Peter Ford at The Christian Science Monitor's China bureau writes about the recent forced closure of the Yitong Law Firm, and the range of legal activists who have in the past been detained:
The closure order, which activists here say is unlikely to be overturned at the hearing, is part of "a wider effort to stifle and intimidate lawyers who aspire to defend human rights and the public interest," says Albert Ho, chairman of the China Human Rights Lawyers Concern Group in Hong Kong. "This is really a very serious matter."
At Language Log, Victor Mair introduces a music video of Zhang Bohong's "Native Beijinger," along with a transcription and translation of the lyrics.
Richard Spencer at the Telegraph blogs about the history of the bronze animal heads up for auction in Paris:
According to [Jasper Becker], quoting the British writer Hope Danby who visited in the 1930s, studied the site and spoke to descendants of the contractors who built the fountain (among other researches), the empress of the Daoguang emperor took such a passionate dislike to the fountain (whose heads are, in fact, rather crude in my view, and not as fine as genuinely Chinese bronzes of that or any other period) that she had the animals torn down around 1840.

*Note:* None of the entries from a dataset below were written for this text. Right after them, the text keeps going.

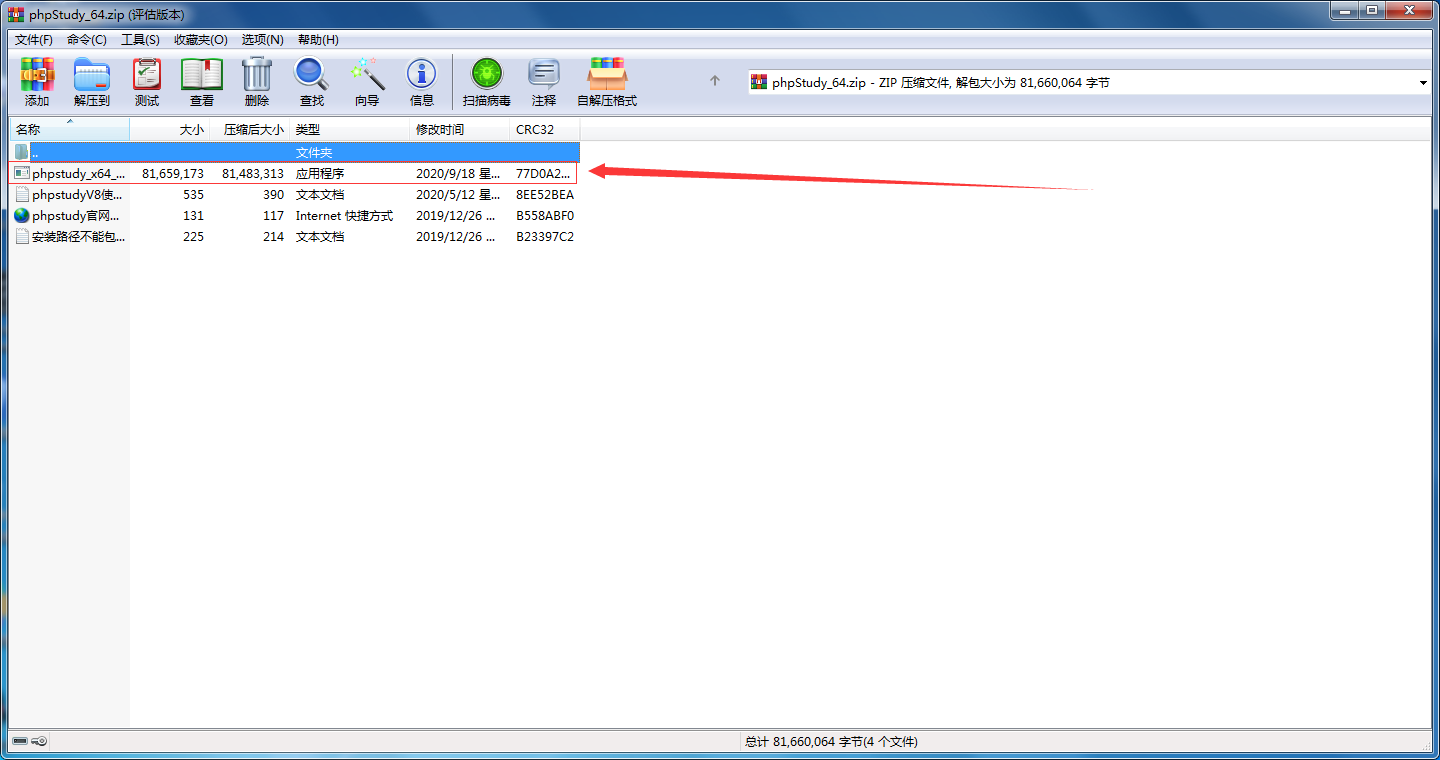Viewport: 1440px width, 760px height.
Task: Open the Tools (工具) menu
Action: pos(140,40)
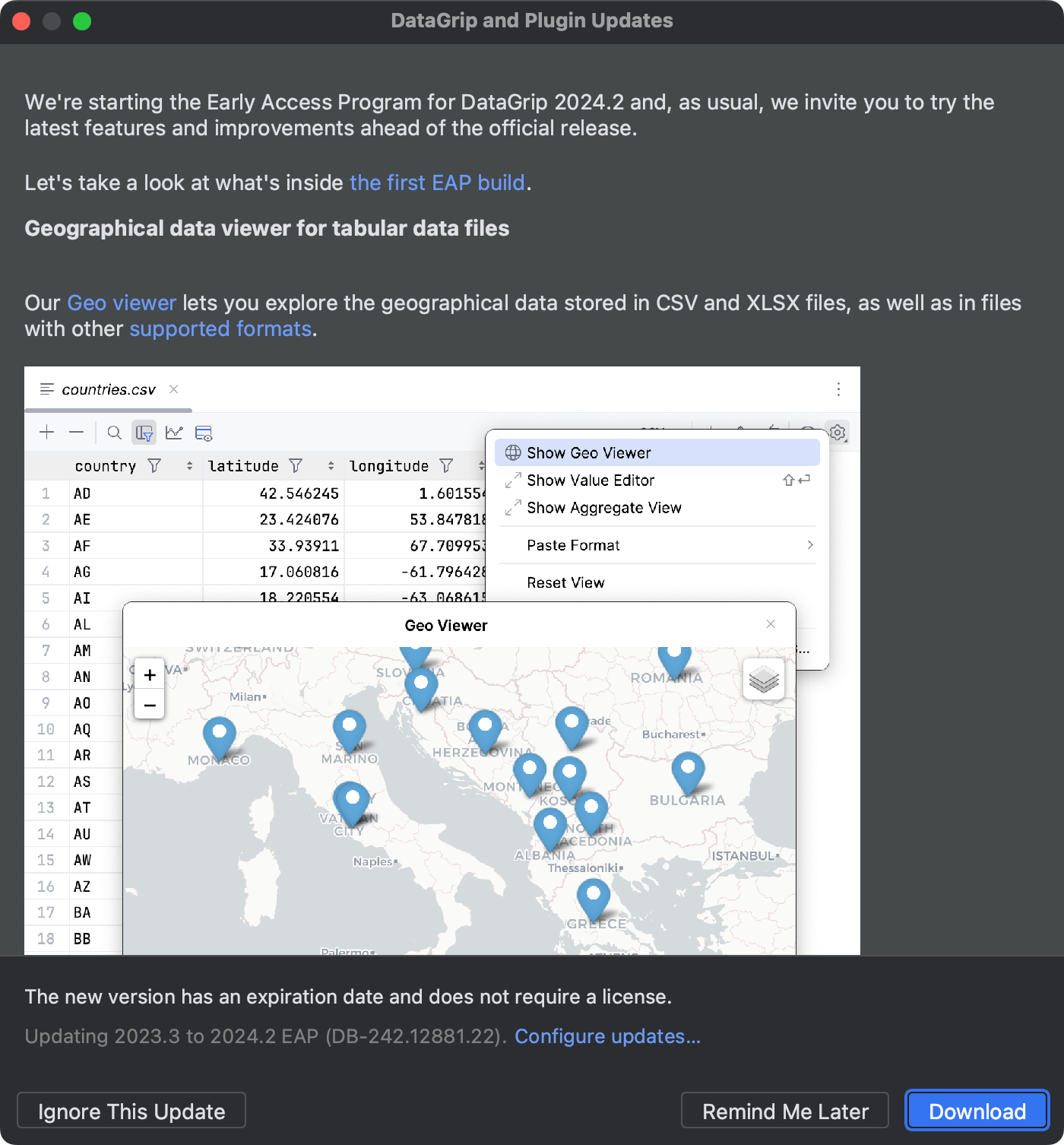Toggle the filter icon on the latitude column
This screenshot has width=1064, height=1145.
click(x=296, y=465)
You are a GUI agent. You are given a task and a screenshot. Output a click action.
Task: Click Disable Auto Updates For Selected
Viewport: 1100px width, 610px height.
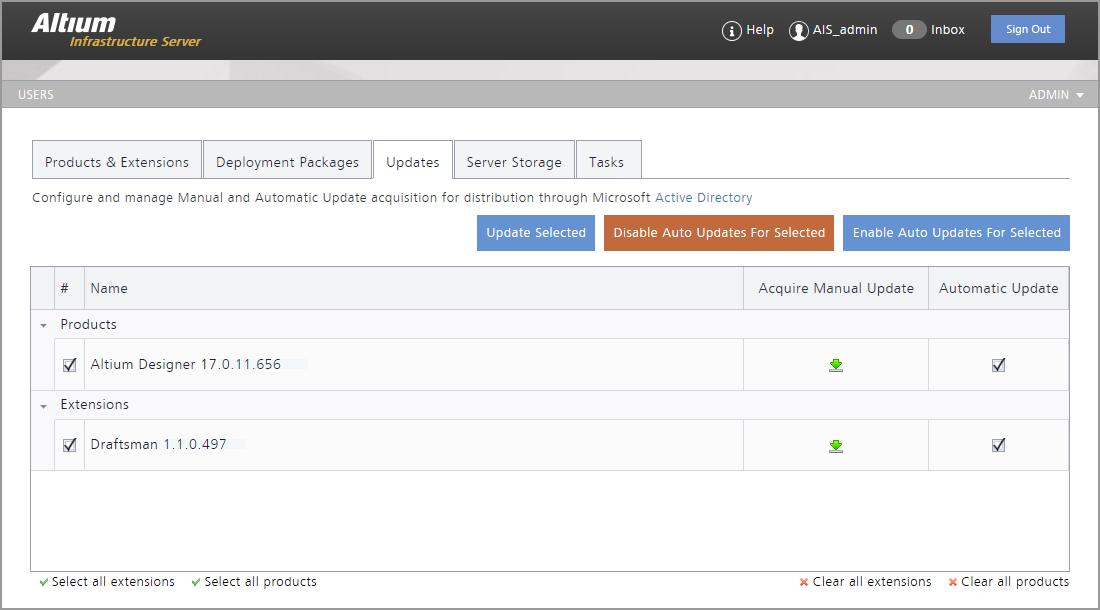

That of course doesn't answer the question of what happened after that or how they got out of China. The obvious guess is that they were stored somewhere in the Palace gardens, and were indeed looted after the Palace was set on fire. Danby thought they had been melted down - though that is clearly wrong.
From Reuters, via The New York Times, about the incident this afternoon where three people in a car set themselves on fire near Chang'an Avenue, Wangfujing:
Police also removed piles of blankets and cans from the back seat of the car, said the witness, who was passing by on a bicycle and stopped to see what a crowd of around two hundred bystanders were looking at.
By 5:30 pm the area had returned to normal.
Xinhua English news had a report about a hour and a half after the incident, which was updated. There is no statement from Chinese Xinhua at time of writing.
Some photos on the Fengniao forum - before it gets taken off by the Net Nanny.
Update: That post has been taken down. The photos are now circulating online bearing various watermarks; the originals, by user "zxx402502" on the Fengniao BBS: Photo 1, Photo 2.
Via IP Dragon, a paper by Charles R. Stone on traditional Chinese attitudes toward intellectual property, published in the Marquette Law Review.
In this paper Charles makes it plausible that the classical Chinese authors expected their readers to be erudite enough to know what and when they quote and how to interpret these often substantial quotes within the rest of the text. By comparing Chinese classical texts with a legal text that includes references to Supreme Court opinions and quotations, Charles gives his readers (especially the ones with a legal education) the chance to actually experience that the process of interpreting a legal text has in a way many similarities with interpreting a Chinese classical text, which is of course only possible if you have had a classical Mandarin education.
From Maureen Fan at The Washington Post:
... After a cultural group led by a Chinese lawyer who has previously represented Chinese state interests appealed to stop the auction, a Paris court rejected the case and fined the plaintiffs for holding up the sale, which started Monday.
Also from China Daily: fights to stop sale of looted relics.
Tania Branigan at The Guardian's China bureau reports on the changing attitudes to homosexual relationships in China, prompted by a Valentines Day demonstration in Beijing.
David Bandurski at the China Media Project explains why the netizen investigation of a prisoner's death in Yunnan is not a step forward for transparency and public oversight:
If you look carefully at the language Wu Hao and others use to talk about this "unprecedented" event, you'll notice it is not at all about more transparent governance, how to better handle policy or law enforcement issues, or how to ensure greater responsibility and oversight.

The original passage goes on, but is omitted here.